• [Exercise prompt]
Swap "button" for "control" in the listing below and write its lines out again with nothing else changed, leaving the pictures out.

===== Entries supplied

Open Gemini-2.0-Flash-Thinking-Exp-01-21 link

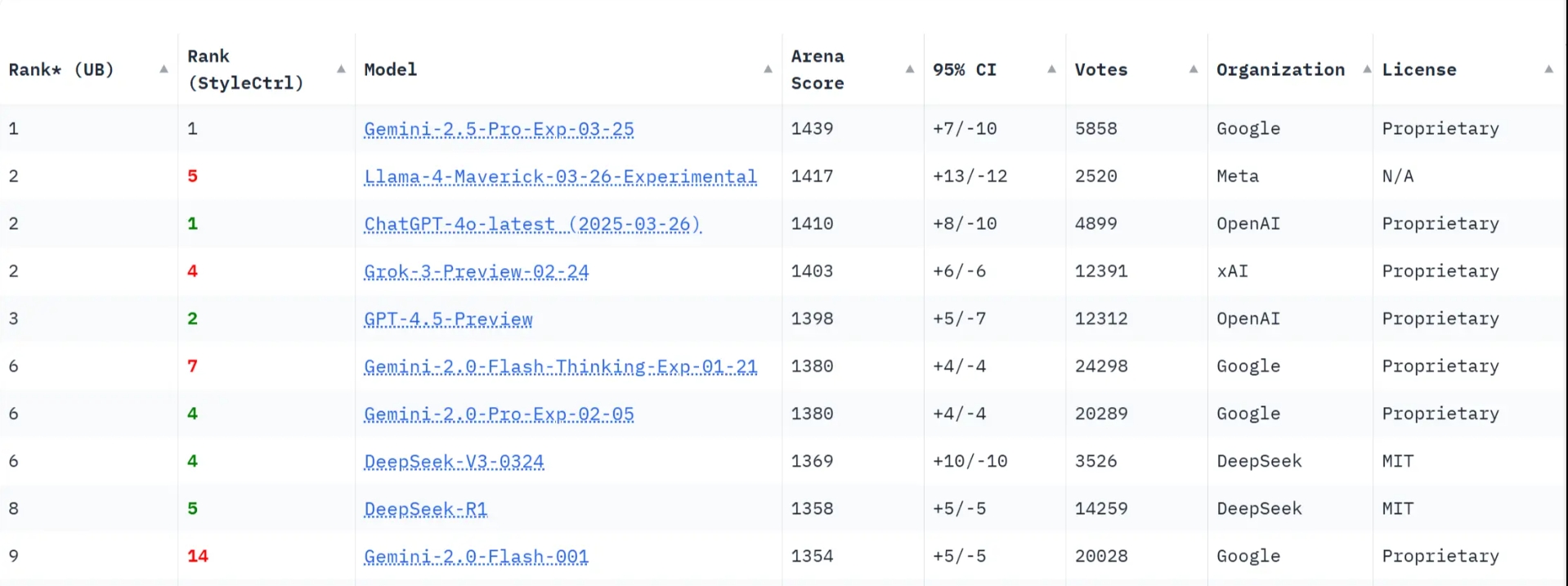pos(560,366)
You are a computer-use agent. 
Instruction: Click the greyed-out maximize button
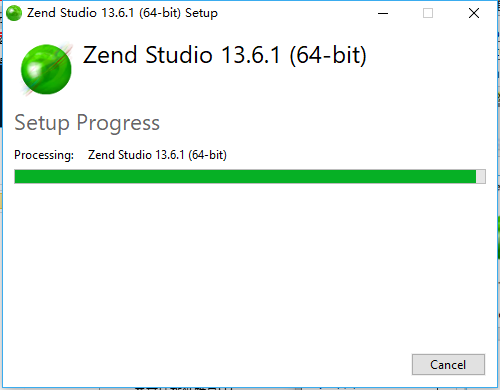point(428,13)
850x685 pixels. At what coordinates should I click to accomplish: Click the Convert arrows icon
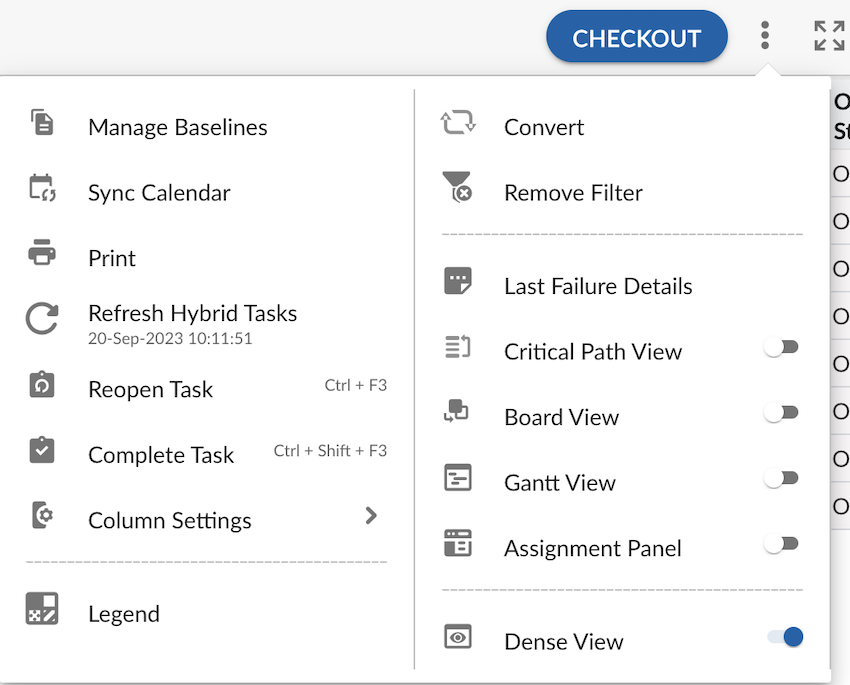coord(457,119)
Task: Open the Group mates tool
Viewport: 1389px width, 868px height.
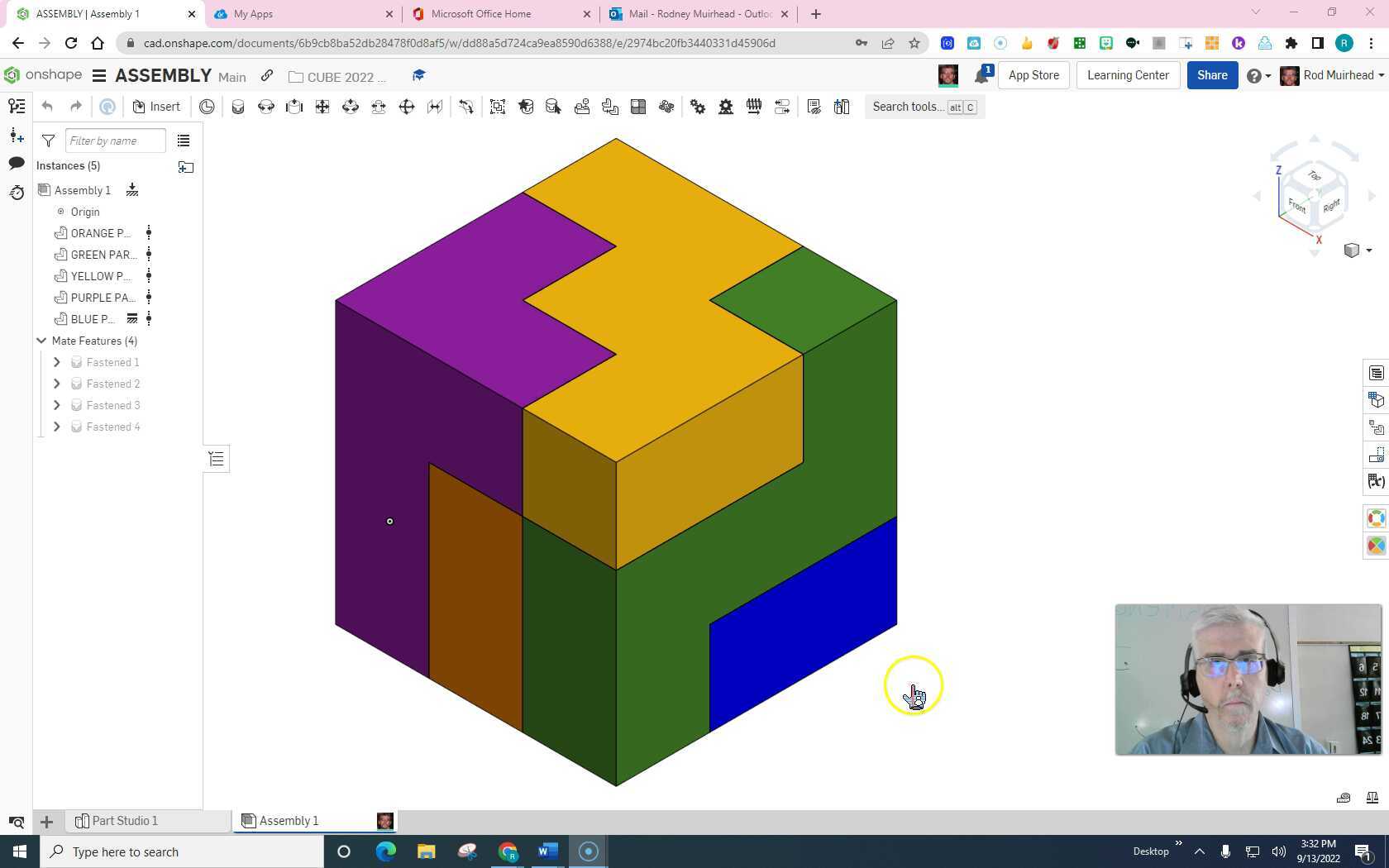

==========

• [Output for this task]
Open Gemini-2.0-Flash-Thinking-Exp-01-21 link

pos(560,366)
You are a computer-use agent. 
Instruction: Click the greyed-out maximize control
point(428,13)
850x685 pixels. At what coordinates should I click to accomplish: Click the Convert arrows icon
coord(457,119)
Task: Open the Group mates tool
Viewport: 1389px width, 868px height.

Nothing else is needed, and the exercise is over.